La deprivazione dell’acqua avviene a freddo, attraverso osmosi con lo zucchero, nel caso della frutta candita, e a caldo, tramite essiccazione naturale al sole o con speciali essiccatori con ventilazione a 70 °C, nel caso della frutta essiccata. Nella frutta candita si ha una deprivazione dei nutrienti ed un accumulo di glucosio, fino al 70% del peso. Inoltre la frutta candita in commercio di norma viene ottenuta con l’uso di zucchero di barbabietola che la rende inadatta al fruttarismo. Almeno in teoria però sarebbe possibile sostituire lo zucchero comune con il fruttosio. Nella frutta essiccata invece la disidratazione dei frutti permette di concentrarne le sostanze nutritive, ottenendo, a parità di peso, un prodotto particolarmente ricco in nutrienti. Ad esempio, mentre il pomodoro fresco ha un contenuto proteico dello 0,88%, nel pomodoro secco questo sale al 14,11% (per confronto la soia secca, alimento base nel veganismo, ha un contenuto proteico del 36,9%).
La frutta secca
Il mallo attorno ad una noce
Nel linguaggio comune, con il termine di frutta secca, vengono indicati semi come le nocciole, le mandorle, le noci, i pinoli, le arachidi, i pistacchi, le castagne, gli anacardi, eccetera. Nell’alimentazione apportano quote relativamente significative di proteine. I semi di zucca, ad esempio, hanno un contenuto proteico del 30,23% (per confronto la soia secca, alimento base nel veganismo, ha un contenuto proteico del 36,9%).
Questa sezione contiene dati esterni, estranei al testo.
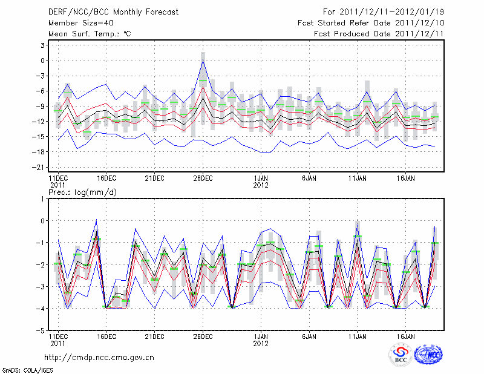Screen dimensions: 484x374
Task: Click 21DEC tick below the precipitation chart
Action: (154, 335)
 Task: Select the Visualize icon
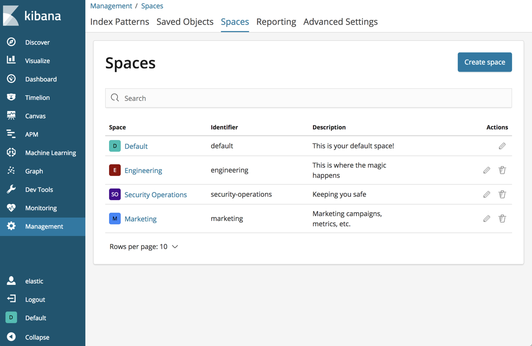click(11, 60)
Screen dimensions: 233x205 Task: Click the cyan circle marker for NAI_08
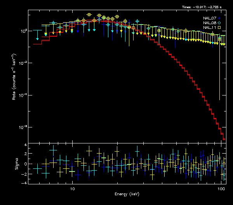click(219, 23)
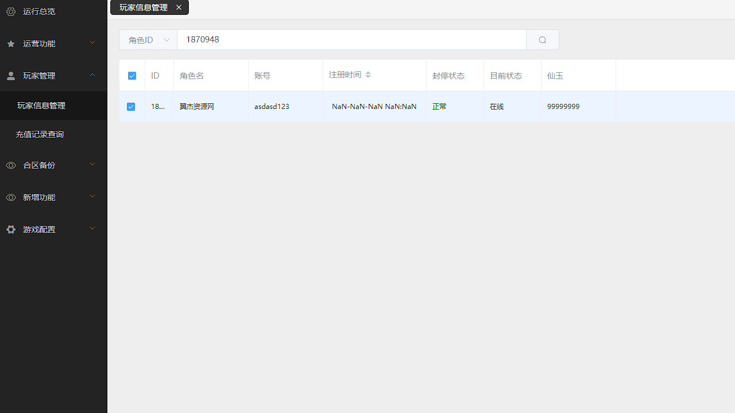Click the star icon beside 运营功能
735x413 pixels.
10,43
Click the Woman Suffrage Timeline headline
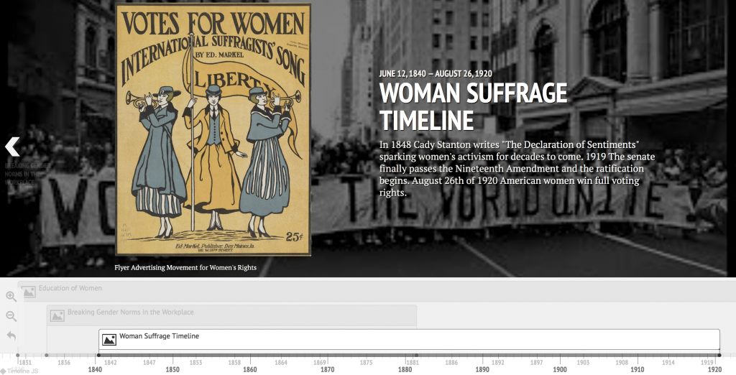Viewport: 736px width, 375px height. pyautogui.click(x=473, y=106)
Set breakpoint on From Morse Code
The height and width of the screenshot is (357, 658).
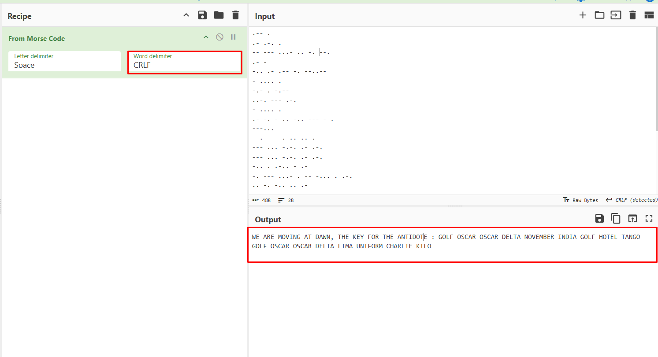[x=233, y=37]
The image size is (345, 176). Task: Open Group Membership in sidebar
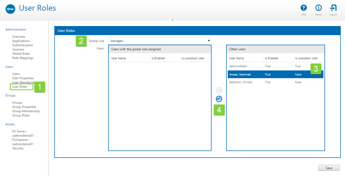click(26, 111)
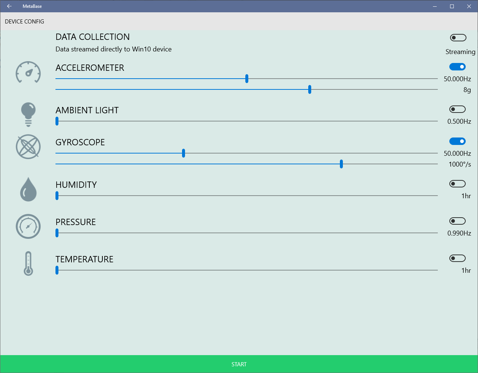Click the Accelerometer 50.000Hz frequency slider handle

pos(247,79)
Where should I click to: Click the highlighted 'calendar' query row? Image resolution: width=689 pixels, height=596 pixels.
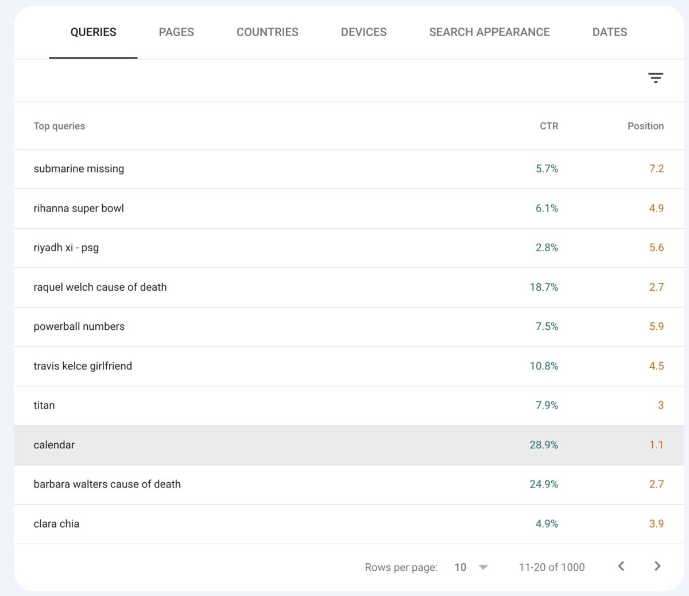(54, 444)
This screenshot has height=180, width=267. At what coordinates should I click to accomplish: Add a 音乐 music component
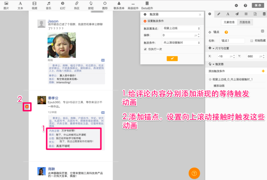click(48, 5)
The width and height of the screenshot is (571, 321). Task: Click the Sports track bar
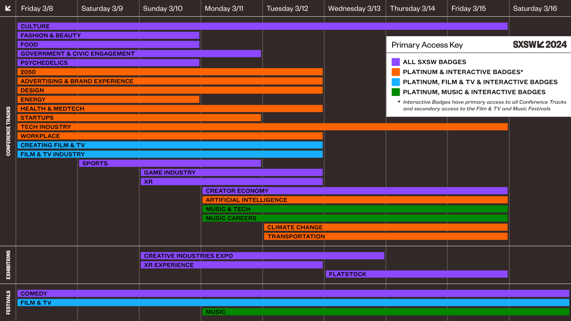coord(170,163)
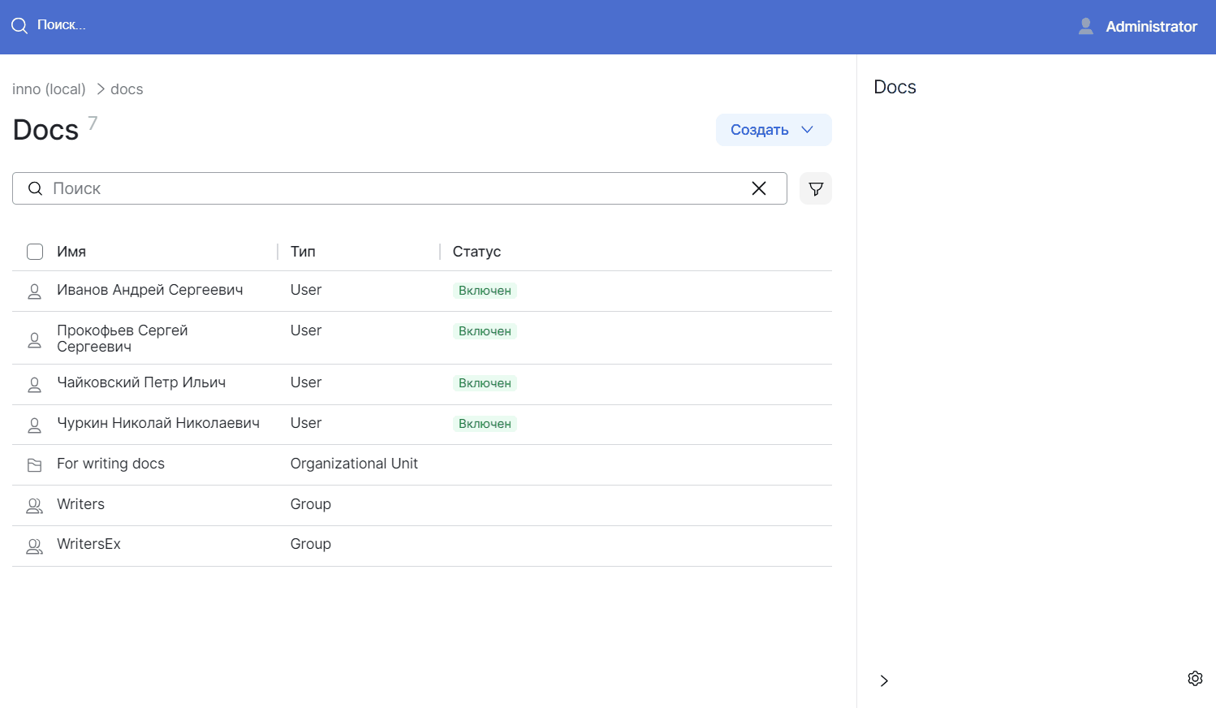The width and height of the screenshot is (1216, 708).
Task: Open the Создать dropdown menu
Action: [773, 130]
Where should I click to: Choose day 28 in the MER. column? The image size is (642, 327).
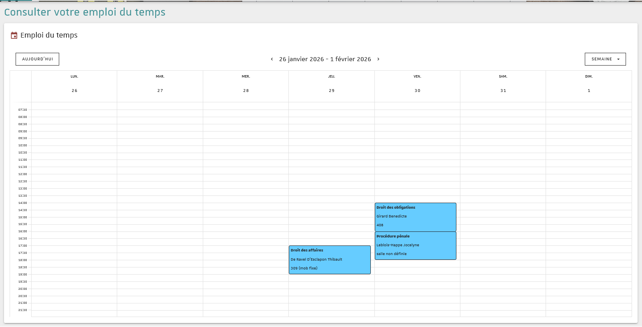[x=246, y=91]
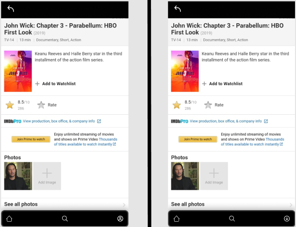Toggle the gray Rate star in left screen
The image size is (296, 227).
(x=41, y=105)
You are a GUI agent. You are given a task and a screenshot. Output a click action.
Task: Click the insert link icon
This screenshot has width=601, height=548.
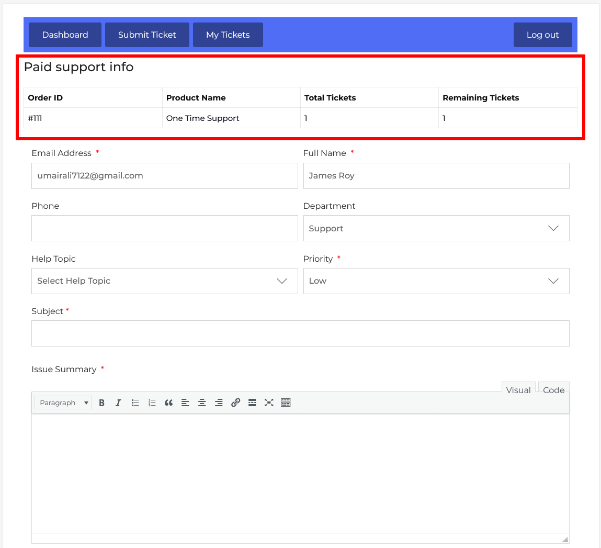pyautogui.click(x=235, y=402)
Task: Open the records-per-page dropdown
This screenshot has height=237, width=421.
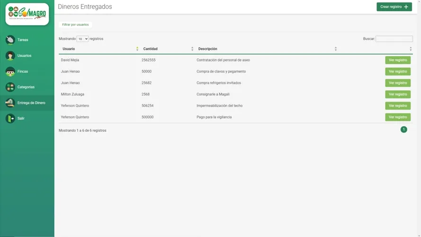Action: click(x=82, y=39)
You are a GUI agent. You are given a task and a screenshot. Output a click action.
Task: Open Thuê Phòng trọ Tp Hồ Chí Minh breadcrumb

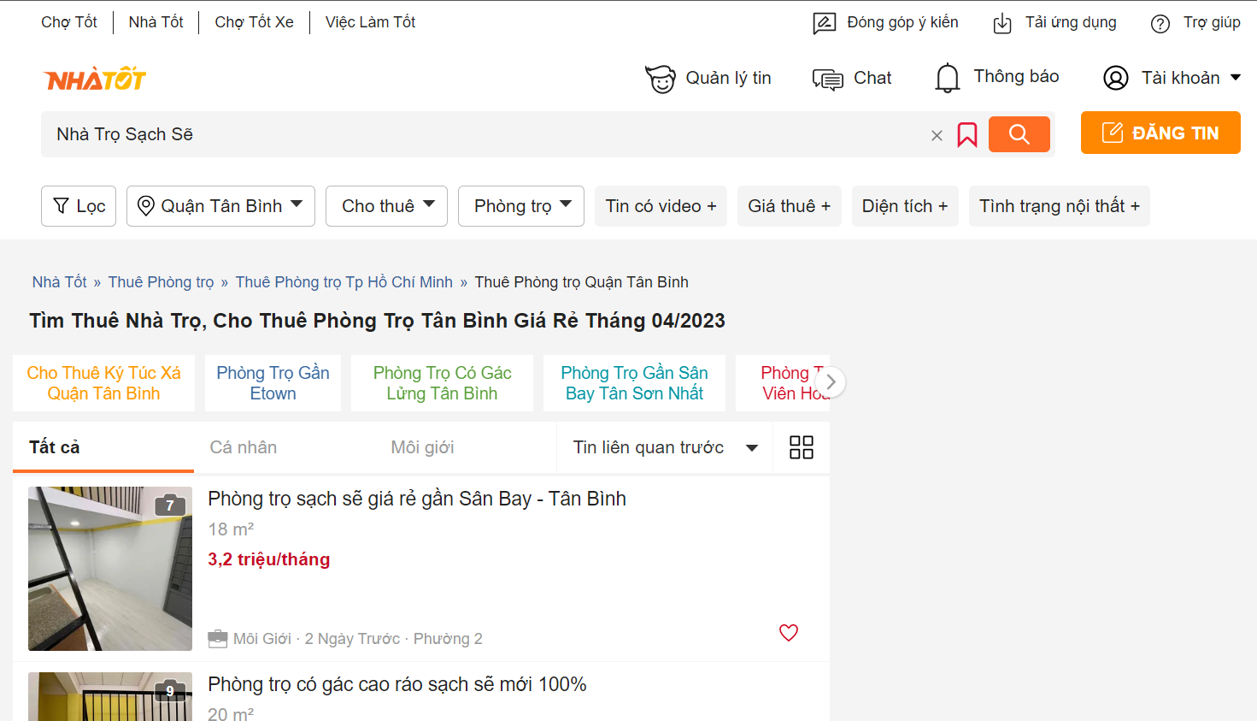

Alcuni fruttariani ritengono lecito cibarsi di questo tipo di semi perché la biologia della riproduzione delle piante ad essi associate prevede il consumo di una quota dei semi da parte degli animali che operano la disseminazione.
Naturalmente chi accetta il consumo della frutta secca accetta anche quello dell’olio del vino e dell’aceto comuni, la cui produzione cioè abbia comportato anche la spremitura dei semi delle olive e dell’uva e, allo stesso modo, del peperoncino in polvere e della paprika piccante, la cui produzione cioè abbia comportato anche la macinazione dei semi del peperoncino e del peperone. In particolare il latte di mandorla e il latte di cocco assumono il ruolo di latte fruttariano, equivalente alla funzione del latte di soia, ad esempio, adoperato nel veganismo.